=== Begin Enclosure ===

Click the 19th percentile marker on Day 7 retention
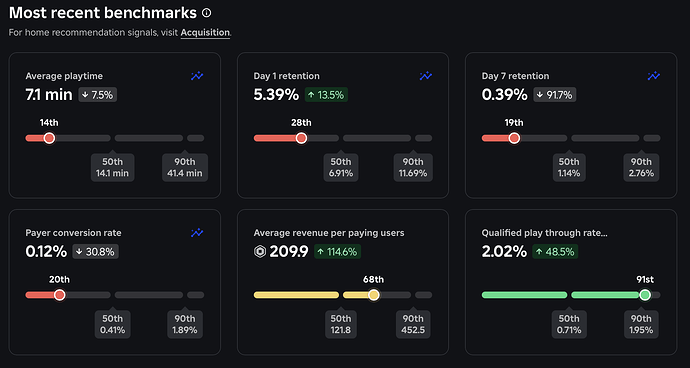The width and height of the screenshot is (690, 368). click(514, 138)
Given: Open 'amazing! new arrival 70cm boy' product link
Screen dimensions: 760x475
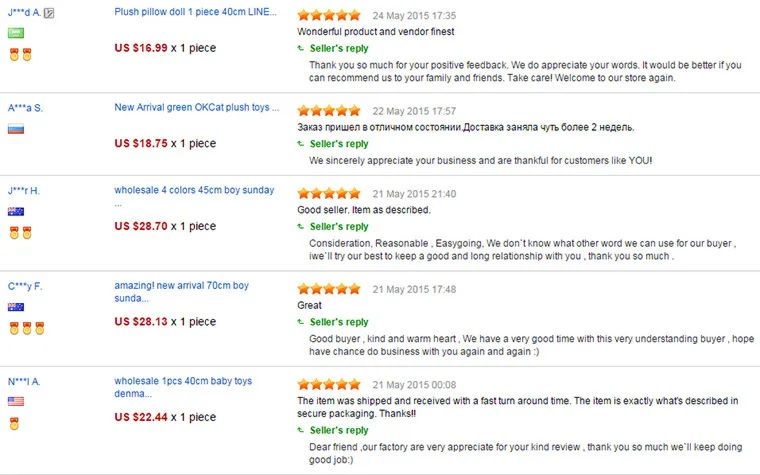Looking at the screenshot, I should [181, 286].
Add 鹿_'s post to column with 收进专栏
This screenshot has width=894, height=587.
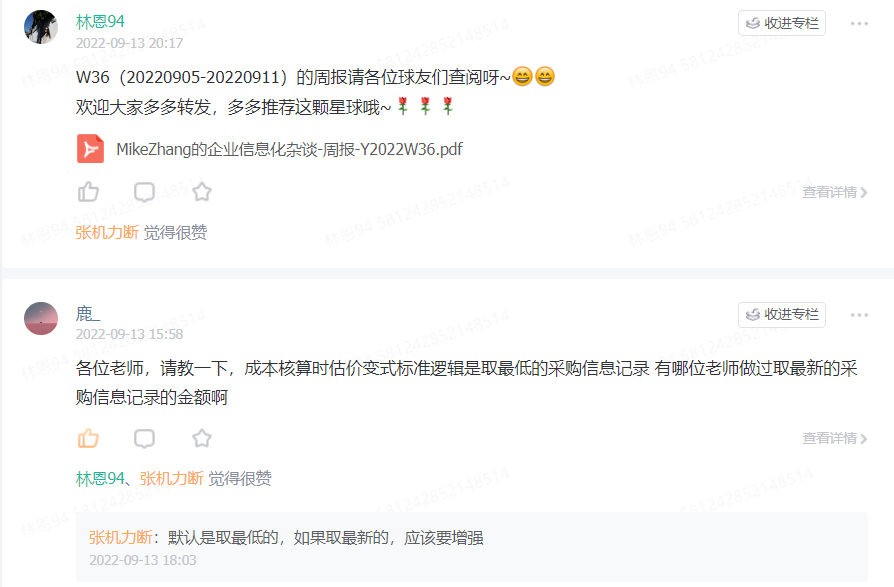[x=782, y=315]
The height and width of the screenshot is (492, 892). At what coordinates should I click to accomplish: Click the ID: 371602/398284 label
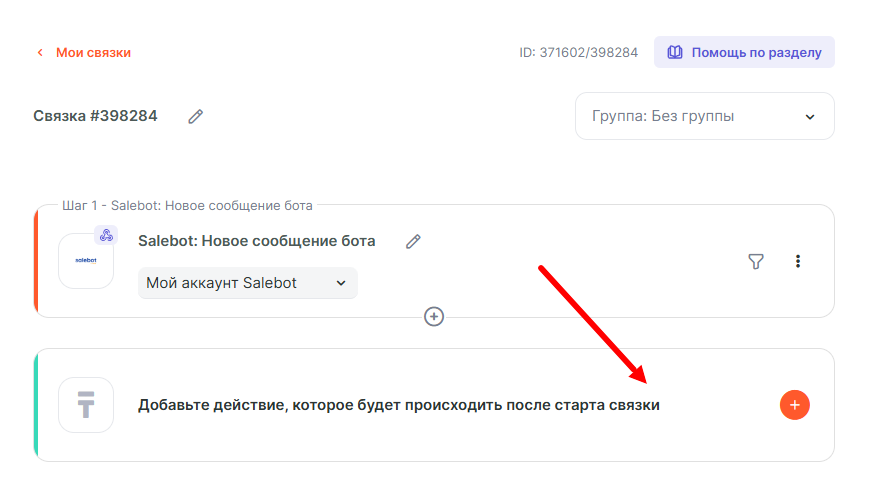(578, 53)
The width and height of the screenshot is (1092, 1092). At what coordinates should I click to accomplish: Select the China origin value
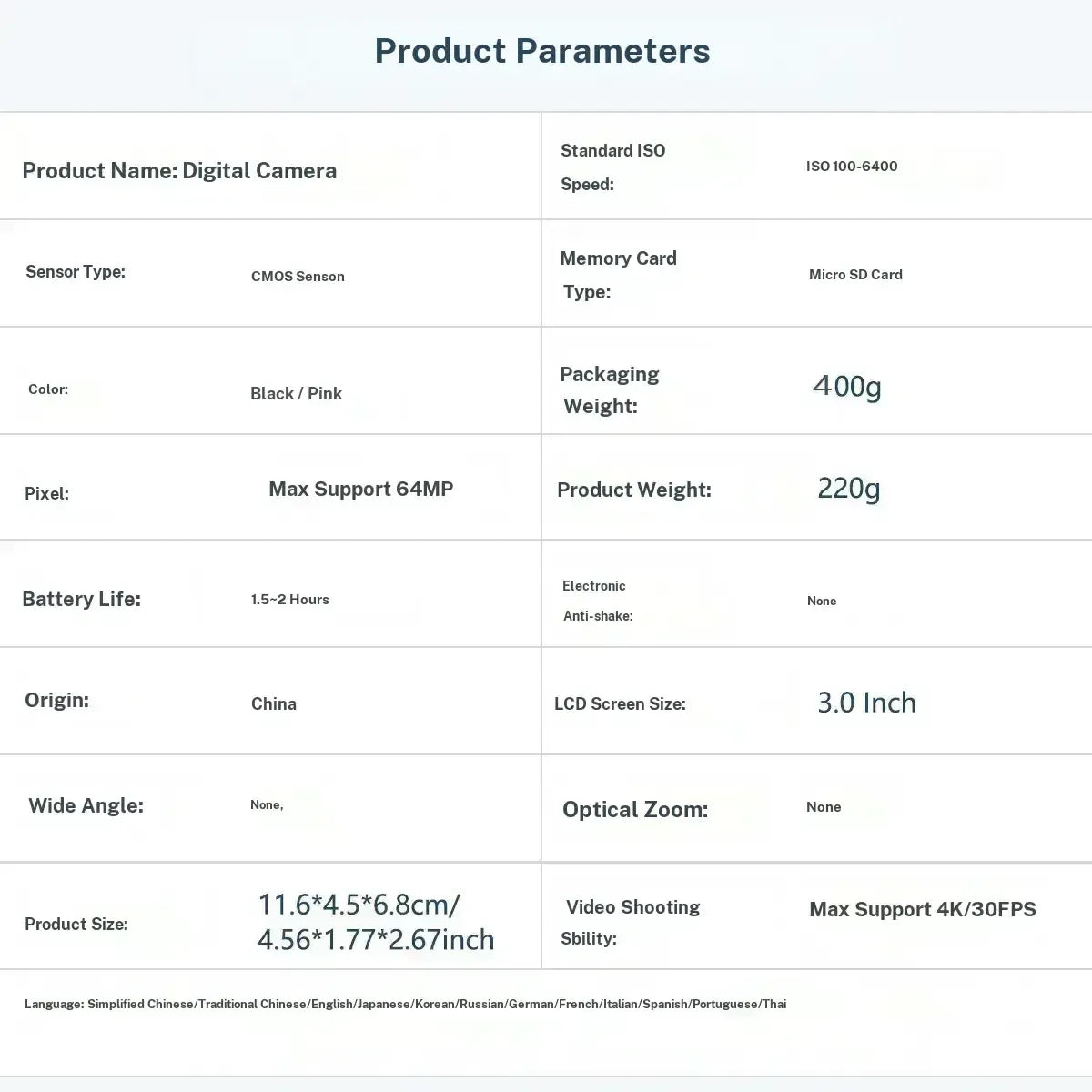point(274,703)
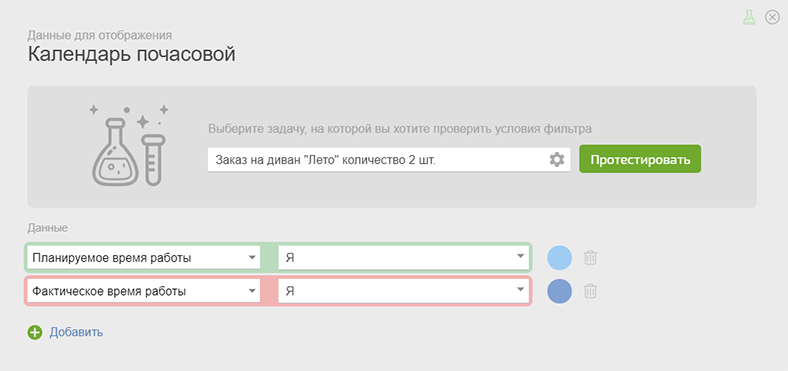
Task: Delete the Фактическое время работы row
Action: [x=590, y=291]
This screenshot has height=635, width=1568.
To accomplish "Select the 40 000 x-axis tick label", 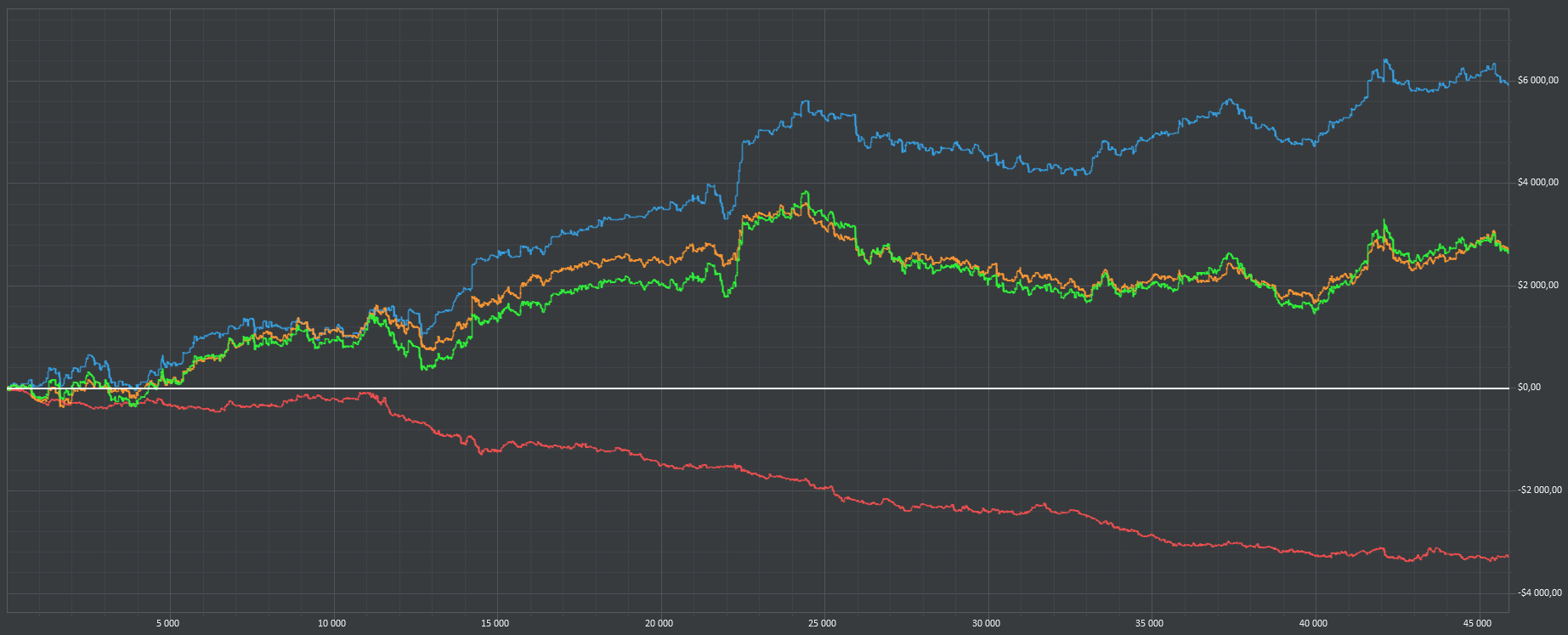I will pyautogui.click(x=1313, y=624).
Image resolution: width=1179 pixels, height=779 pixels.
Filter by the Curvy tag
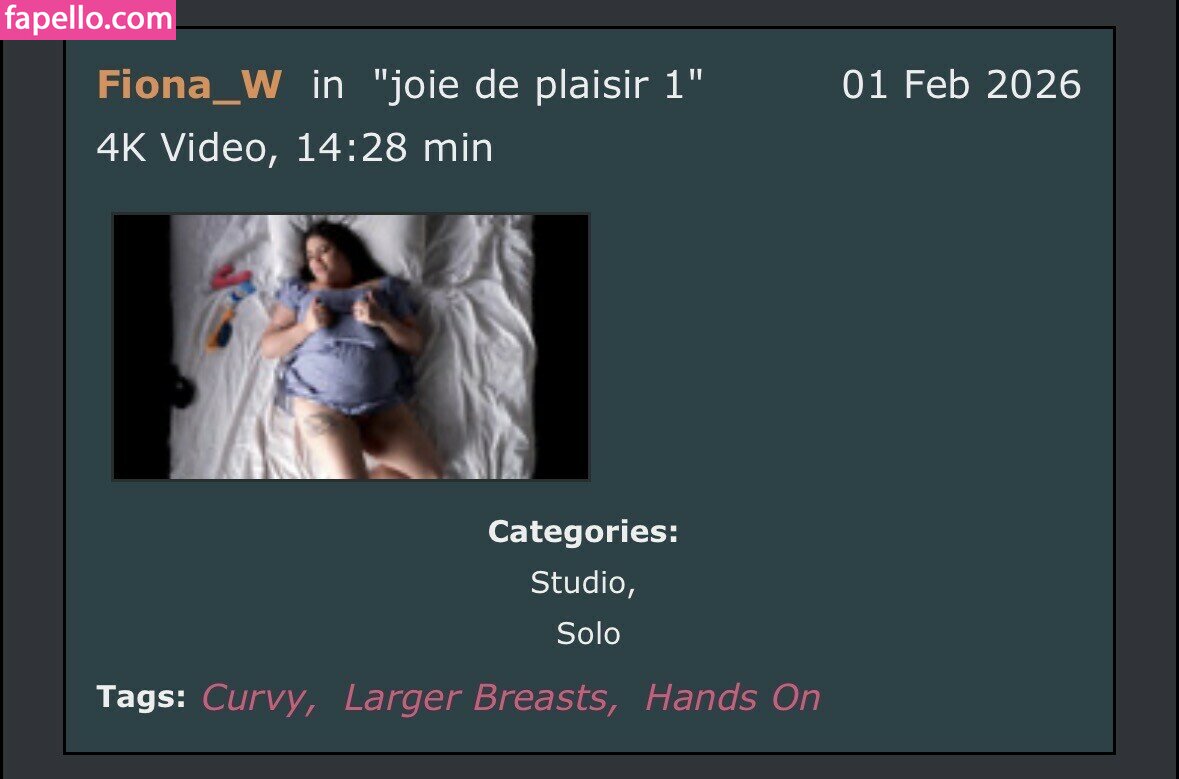258,698
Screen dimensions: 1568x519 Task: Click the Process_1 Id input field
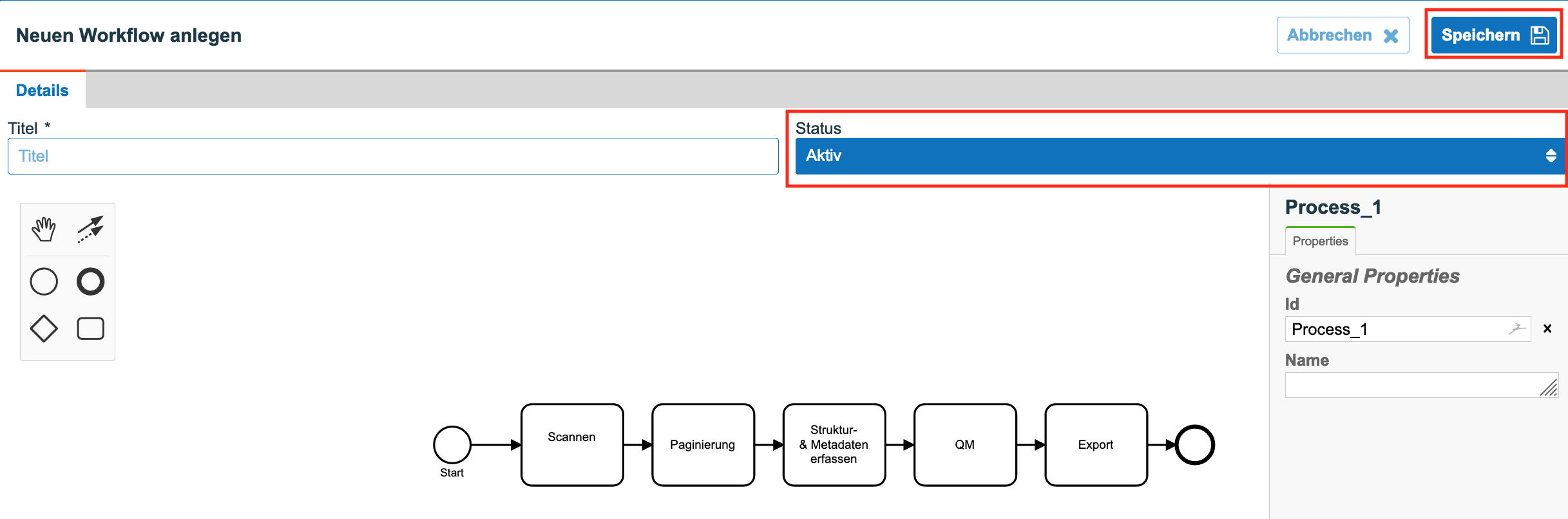coord(1408,329)
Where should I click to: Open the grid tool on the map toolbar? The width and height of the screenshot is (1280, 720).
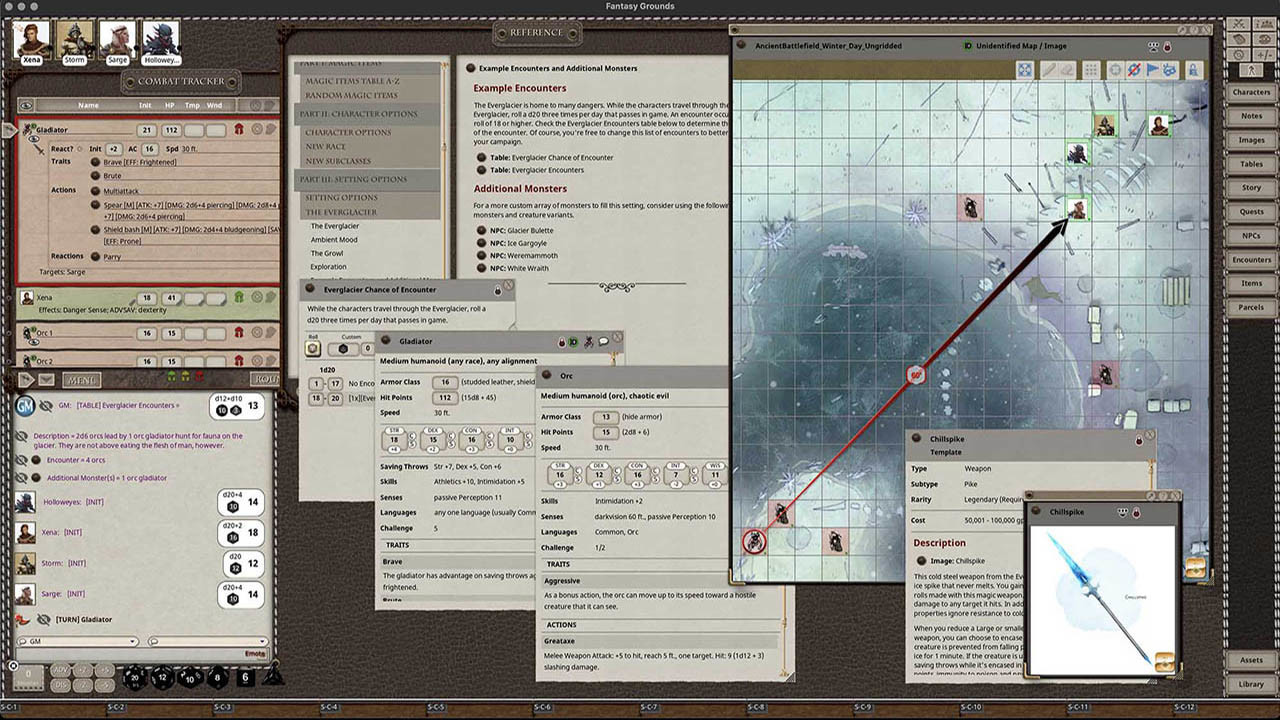coord(1092,70)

=== End Enclosure ===

* [Task]:
Please write out the lines above, beginning at the line with "Filter by the Curvy tag" and ending at the last line of the records, exactly as they appear and without pictures.

* [Answer for this exercise]:
Filter by the Curvy tag
258,698
Screen dimensions: 1568x519 Task: Click the Process_1 Id input field
coord(1408,329)
Where should I click to: Open the grid tool on the map toolbar? The width and height of the screenshot is (1280, 720).
coord(1092,70)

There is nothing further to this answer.